Efforts are also being made to increase the availability of internet service for online education, and to lower the financial burden for customers who may be out of work during the shutdown. In a recent news release, Charter announced that it would be expanding the eligibility for its 60-day free offer for Spectrum broadband, including educators who do not already have an account. The statement explains that, “Now more than ever, Americans rely on high speed broadband in nearly every aspect of their lives and Charter is committed to ensuring our more than 29 million customers maintain reliable access to the online resources and information they want and need.”
Charter also offers the Spectrum Internet Assist program, which is available to low-income households.
Windstream has signed the Keep Americans Connected Pledge issued by the Federal Communications Commission.
“So through May 12 we will not terminate services to residential or small business customers because of their inability to pay their bills due to disruptions caused by the coronavirus,” Schraibman said. “We are also waiving any late fees that residential and small business customers incur. We have a federal lifeline program that is available to assist low-income customers, and we work with our customers on a case-by-case basis.”

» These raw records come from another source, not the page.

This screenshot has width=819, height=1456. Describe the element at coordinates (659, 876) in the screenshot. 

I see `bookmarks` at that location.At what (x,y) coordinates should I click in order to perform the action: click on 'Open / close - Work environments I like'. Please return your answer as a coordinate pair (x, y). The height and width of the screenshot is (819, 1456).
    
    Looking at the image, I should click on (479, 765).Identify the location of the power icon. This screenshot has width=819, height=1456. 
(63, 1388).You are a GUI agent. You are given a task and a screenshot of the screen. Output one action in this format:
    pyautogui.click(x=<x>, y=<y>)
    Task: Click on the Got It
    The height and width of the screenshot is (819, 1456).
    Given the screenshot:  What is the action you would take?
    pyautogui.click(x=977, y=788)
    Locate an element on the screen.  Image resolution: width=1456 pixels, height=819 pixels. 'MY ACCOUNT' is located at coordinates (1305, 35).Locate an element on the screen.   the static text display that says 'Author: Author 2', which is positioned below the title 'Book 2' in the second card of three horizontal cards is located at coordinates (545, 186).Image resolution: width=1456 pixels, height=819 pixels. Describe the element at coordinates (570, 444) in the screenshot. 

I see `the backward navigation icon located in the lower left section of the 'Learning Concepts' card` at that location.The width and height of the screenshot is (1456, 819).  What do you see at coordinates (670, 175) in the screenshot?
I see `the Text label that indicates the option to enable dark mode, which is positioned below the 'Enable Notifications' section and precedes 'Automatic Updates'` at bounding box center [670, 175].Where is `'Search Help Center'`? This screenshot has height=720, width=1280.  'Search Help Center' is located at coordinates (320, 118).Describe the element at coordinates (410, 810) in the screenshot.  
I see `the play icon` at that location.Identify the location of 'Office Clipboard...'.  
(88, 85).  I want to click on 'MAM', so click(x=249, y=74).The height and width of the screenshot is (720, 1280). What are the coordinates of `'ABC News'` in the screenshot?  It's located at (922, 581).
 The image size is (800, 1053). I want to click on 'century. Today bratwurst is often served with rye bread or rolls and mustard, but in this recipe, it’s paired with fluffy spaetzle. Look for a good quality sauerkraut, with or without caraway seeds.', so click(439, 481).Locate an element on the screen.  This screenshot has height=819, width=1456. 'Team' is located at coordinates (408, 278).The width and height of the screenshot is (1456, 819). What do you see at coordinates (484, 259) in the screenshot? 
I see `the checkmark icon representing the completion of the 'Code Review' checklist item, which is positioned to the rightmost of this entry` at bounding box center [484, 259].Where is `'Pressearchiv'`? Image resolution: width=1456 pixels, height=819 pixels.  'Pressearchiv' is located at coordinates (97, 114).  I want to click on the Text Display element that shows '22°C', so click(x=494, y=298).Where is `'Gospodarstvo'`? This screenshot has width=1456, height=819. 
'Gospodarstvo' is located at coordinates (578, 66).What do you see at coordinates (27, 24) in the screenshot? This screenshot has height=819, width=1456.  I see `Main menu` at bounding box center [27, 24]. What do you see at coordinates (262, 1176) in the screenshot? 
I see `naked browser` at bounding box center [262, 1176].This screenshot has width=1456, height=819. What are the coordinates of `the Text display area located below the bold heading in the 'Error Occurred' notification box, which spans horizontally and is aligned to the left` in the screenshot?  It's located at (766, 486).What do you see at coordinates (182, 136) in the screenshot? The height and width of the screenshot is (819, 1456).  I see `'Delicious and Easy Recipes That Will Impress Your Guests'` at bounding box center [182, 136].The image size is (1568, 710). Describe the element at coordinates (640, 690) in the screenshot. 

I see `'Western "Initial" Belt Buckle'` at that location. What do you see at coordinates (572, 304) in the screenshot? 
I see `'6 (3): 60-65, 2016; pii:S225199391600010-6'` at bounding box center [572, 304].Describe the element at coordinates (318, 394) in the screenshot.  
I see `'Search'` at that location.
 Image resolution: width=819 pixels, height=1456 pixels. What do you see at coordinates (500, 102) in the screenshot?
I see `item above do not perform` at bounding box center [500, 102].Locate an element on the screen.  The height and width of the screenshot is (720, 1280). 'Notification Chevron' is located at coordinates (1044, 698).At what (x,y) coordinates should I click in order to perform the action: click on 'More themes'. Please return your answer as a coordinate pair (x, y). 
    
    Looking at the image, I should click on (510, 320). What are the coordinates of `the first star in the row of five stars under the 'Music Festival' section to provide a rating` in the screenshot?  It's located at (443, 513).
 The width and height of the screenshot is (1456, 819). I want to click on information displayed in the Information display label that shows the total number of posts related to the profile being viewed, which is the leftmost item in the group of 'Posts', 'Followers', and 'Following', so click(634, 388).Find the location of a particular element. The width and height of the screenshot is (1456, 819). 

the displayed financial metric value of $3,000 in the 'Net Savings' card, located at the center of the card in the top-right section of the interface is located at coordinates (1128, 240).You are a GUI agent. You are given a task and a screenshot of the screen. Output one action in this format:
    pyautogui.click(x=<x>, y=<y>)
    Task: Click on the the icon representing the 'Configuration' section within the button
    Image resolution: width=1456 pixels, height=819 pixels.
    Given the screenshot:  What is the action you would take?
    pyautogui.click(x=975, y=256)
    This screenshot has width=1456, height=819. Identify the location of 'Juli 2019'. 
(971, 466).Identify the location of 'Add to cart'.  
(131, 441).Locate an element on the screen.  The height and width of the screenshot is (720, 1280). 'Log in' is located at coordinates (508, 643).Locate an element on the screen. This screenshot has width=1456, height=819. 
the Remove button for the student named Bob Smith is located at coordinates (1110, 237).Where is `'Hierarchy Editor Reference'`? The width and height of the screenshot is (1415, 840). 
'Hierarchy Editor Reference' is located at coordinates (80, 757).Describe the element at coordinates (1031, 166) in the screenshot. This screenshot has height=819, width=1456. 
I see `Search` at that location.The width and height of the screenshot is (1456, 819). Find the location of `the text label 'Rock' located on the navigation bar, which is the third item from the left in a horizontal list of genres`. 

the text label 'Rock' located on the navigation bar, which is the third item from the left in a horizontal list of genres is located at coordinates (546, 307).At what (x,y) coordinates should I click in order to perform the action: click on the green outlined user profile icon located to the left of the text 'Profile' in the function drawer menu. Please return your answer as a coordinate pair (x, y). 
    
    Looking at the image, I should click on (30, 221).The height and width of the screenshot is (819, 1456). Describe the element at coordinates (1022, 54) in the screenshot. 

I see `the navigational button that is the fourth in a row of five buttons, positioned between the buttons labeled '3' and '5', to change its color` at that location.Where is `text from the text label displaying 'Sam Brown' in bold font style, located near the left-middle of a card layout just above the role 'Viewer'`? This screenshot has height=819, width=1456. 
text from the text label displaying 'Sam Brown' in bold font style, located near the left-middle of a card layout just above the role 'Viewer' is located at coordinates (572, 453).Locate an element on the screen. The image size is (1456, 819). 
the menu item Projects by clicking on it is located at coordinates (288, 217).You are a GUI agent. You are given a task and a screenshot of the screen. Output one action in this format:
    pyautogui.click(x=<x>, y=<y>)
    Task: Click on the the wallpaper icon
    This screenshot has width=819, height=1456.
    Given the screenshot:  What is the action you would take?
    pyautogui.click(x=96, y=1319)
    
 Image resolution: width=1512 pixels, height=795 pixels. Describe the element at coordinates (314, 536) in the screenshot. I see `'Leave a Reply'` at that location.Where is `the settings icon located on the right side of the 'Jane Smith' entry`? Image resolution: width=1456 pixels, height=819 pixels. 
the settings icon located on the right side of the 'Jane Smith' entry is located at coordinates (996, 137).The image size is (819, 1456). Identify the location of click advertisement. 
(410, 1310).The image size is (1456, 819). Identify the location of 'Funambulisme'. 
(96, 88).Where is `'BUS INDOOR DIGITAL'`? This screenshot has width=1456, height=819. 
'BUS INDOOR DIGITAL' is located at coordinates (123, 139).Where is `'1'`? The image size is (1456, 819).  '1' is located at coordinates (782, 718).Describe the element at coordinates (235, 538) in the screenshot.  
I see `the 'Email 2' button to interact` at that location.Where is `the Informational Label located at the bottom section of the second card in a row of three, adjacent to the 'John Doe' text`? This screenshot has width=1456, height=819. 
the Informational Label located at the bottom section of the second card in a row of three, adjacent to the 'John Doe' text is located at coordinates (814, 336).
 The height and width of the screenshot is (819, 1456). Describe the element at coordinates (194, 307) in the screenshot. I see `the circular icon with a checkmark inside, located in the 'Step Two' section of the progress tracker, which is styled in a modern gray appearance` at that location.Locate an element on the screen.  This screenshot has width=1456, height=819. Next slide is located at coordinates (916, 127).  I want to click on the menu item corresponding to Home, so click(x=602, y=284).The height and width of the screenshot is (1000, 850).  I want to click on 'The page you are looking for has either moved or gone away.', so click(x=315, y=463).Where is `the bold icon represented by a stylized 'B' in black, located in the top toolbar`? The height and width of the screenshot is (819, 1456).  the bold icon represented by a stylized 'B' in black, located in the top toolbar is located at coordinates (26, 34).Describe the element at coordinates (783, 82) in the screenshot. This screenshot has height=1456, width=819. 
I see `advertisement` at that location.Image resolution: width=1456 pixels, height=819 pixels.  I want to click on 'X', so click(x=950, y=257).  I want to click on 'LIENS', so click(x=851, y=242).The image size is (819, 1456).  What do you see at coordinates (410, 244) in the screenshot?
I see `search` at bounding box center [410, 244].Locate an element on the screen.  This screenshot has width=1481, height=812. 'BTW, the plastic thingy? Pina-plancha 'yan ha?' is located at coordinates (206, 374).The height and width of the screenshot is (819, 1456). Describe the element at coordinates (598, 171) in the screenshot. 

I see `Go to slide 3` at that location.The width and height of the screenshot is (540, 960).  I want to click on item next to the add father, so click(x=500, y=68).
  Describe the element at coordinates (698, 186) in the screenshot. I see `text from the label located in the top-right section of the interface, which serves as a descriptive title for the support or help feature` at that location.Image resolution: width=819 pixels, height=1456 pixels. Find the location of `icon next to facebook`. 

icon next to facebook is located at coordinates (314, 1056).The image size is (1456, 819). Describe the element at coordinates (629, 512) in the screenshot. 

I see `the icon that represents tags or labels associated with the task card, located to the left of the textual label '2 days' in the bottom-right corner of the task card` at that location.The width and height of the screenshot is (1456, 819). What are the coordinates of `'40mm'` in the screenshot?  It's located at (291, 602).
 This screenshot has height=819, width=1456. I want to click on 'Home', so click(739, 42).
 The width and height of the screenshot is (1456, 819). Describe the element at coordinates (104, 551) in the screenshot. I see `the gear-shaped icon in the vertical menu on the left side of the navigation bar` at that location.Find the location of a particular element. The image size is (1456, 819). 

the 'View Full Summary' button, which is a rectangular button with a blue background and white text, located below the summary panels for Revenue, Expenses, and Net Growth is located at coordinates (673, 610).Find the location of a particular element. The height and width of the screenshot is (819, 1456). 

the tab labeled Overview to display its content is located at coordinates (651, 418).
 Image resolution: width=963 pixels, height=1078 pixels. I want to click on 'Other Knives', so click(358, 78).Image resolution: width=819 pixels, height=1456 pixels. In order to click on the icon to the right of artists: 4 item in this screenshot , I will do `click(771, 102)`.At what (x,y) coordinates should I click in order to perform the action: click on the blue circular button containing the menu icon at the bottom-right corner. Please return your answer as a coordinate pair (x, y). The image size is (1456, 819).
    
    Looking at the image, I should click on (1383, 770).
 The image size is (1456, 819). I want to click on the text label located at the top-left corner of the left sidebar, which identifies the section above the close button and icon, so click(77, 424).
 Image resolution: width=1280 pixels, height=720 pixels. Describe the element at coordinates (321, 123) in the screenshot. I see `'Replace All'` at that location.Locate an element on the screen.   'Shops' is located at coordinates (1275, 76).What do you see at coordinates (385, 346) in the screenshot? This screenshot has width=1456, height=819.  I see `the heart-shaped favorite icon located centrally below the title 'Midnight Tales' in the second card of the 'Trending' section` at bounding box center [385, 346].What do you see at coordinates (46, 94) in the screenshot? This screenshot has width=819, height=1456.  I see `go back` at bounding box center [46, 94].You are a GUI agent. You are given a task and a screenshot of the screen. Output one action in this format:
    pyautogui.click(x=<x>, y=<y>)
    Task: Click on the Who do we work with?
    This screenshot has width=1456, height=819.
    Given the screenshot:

With the facts and figures of the coronavirus outbreak changing day-by-day, service providers are preparing for different timetables down the road.
“We know it is a very dynamic situation, and certainly everyday we address whatever questions and concerns come up,” Schraibman said. “As I mentioned, we are seeing an increase in the volume and have been able to manage and provide service to our customers.”
For Windstream, this has not meant a change in design plans for the Jamestown area. The company is still in the process of building out its fiber optic wiring in the area, and expects that some customers will see increased data speeds shortly.
“We have been making significant investments, and this all started before the coronavirus. We are excited about the fact that barring any other unforeseen events we do expect to make gig service available to about 15,000 consumer customers in Jamestown in about 30 days,” Schraibman said.
Gigabit service through fiber optic cables will allow for a significant increase in broadband speeds.